Chile’s ALMA telescope makes unexpected discovery, Mexico to launch a satellite, and a protest suspends construction of Brazil’s Belo Monte dam project
Brazil’s Belo Monte hydroelectric project has been put on hold thanks to a new protest by indigenous activists and fishermen who interrupted construction by taking control of trucks and other vehicles, according to the NGO Amazon Watch.
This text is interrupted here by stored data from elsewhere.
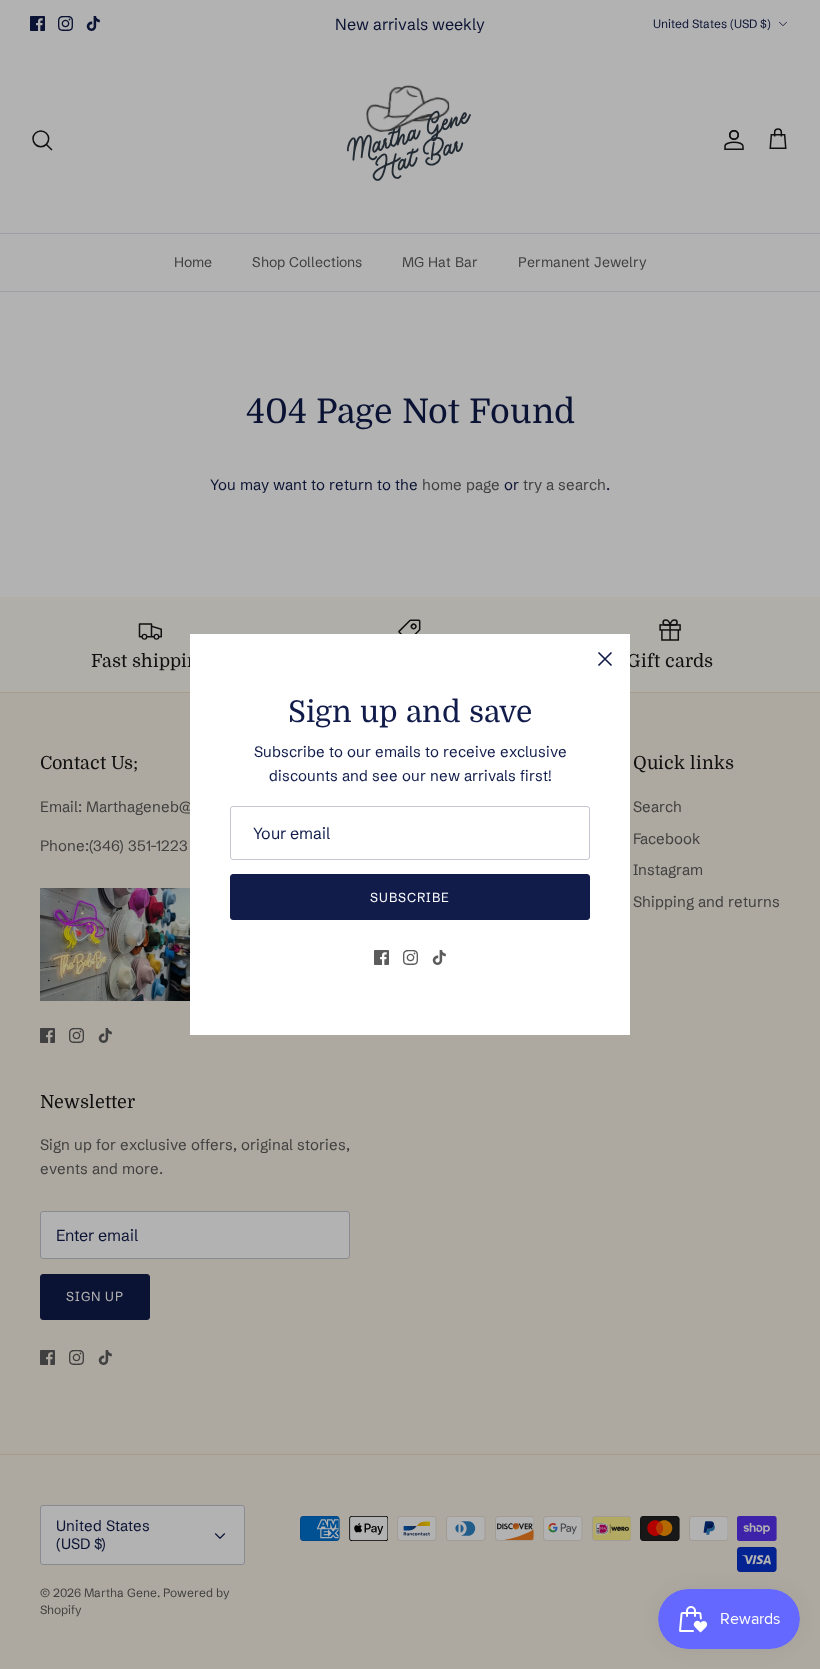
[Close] (605, 659)
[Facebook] (381, 957)
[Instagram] (410, 957)
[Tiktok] (439, 957)
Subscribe (410, 897)
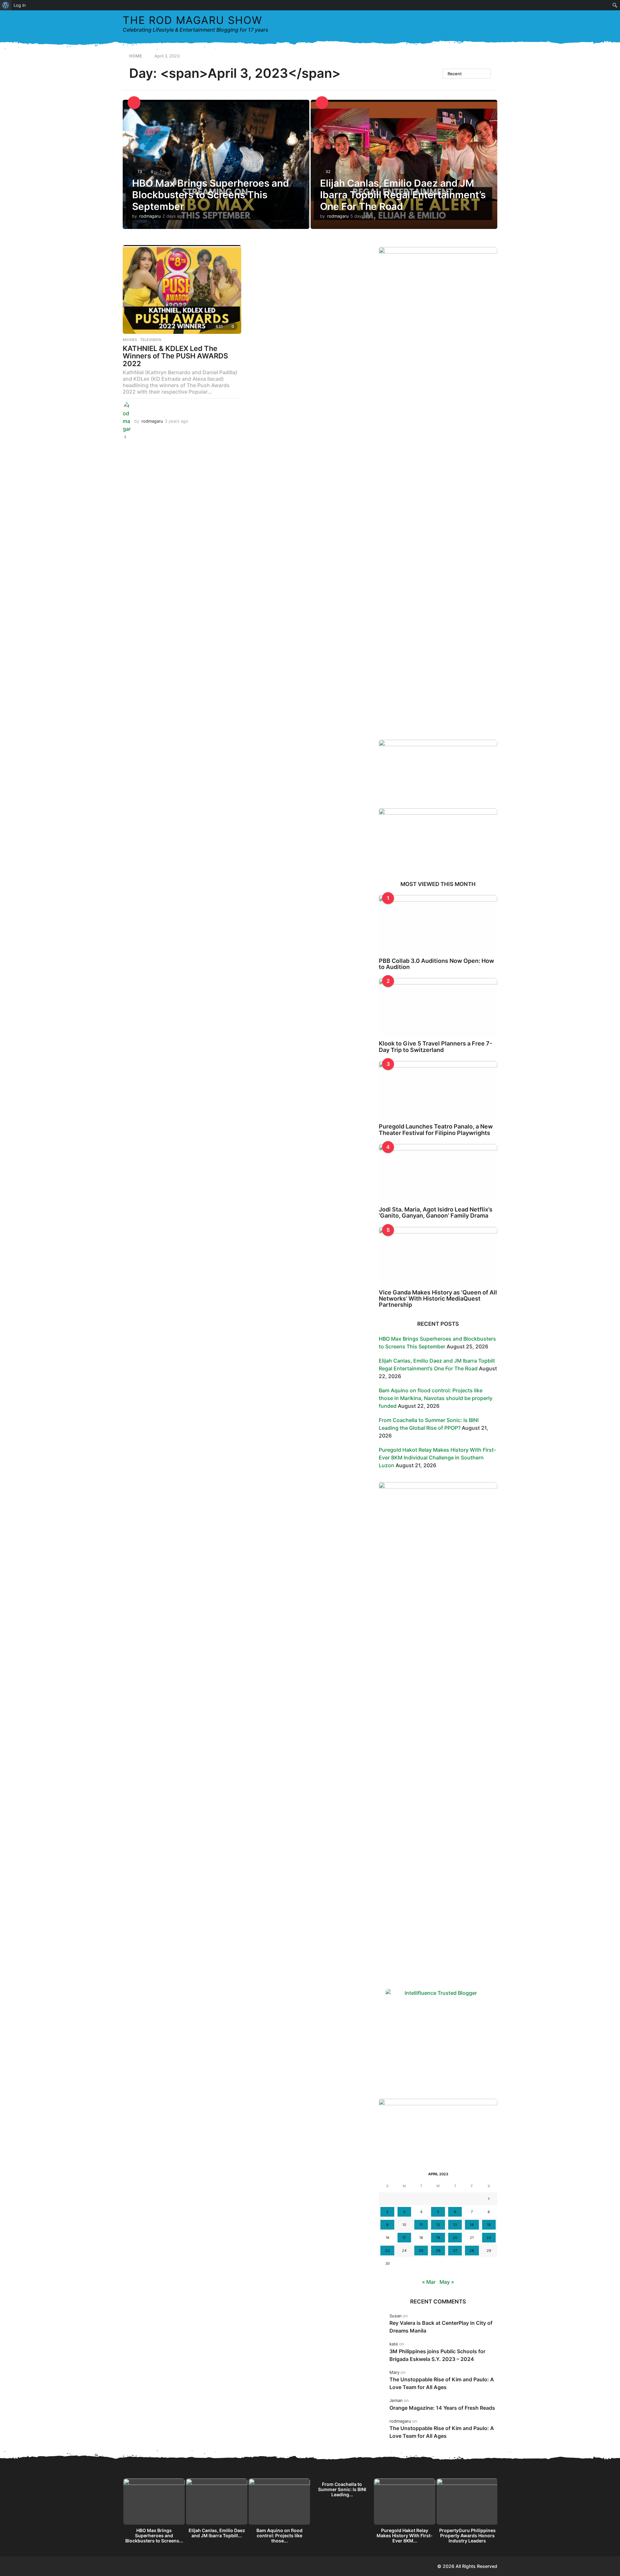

The $13 billion dam project was suspended in the past by Brazil’s Supreme Court, but is now back on track to flood 500 square kilometers and displace tens of thousands of people, say environmental activists.
Scientists using the ALMA telescope in Chile’s Atacama desert have discovered an unexpected spiral structure around a red giant star 1,500 light years away, the first time such a structure has been found. “This is the first time we’ve ever seen a spiral of material coming out from a star, together with a surrounding shell,” said Matthias Maercker, lead author of the study to be published in Nature this week.
Costa Rica has tightened controls on the import of shark fins. A new decree, signed into law by Costa Rican president Laura Chinchilla, prohibits the import of shark fins without special customs certification. Though the country has a law banning shark finning, imports of the fins have been largely overlooked, according to marine turtle protection and environmental organization Pretoma.
Ecuador’s government has announced it’s planning an internal strategy to confront climate change. Carola Borja, the sub-secretary of climate change at Ecuador’s Ministry of the Environment, said the government has an action plan that includes informing Ecuadorian citizens about the challenges the country will face with climate change.
Flora and fauna in northern Guatemala’s Maya Biosphere Reserve are being threatened by deforestation at the hands of drug cartels, Chinese logging companies, and cattle ranchers, in addition to fires and commercial hunting. The reserve is home to 513 bird species, 122 mammal species, and 95 reptile species, according to a report from Yale’s environment 360.
Mexico plans to launch its ‘Esperanza I’ satellite before mid-2014, announced Mexican congressman and space enthusiast Andres Eloy Martinez. The recently formed Mexican Space Agency intends to launch the American-made satellite for educational purposes. It will “undoubtedly be sufficient to include experiments of great creativity from students or others with an interesting project,” said Martinez.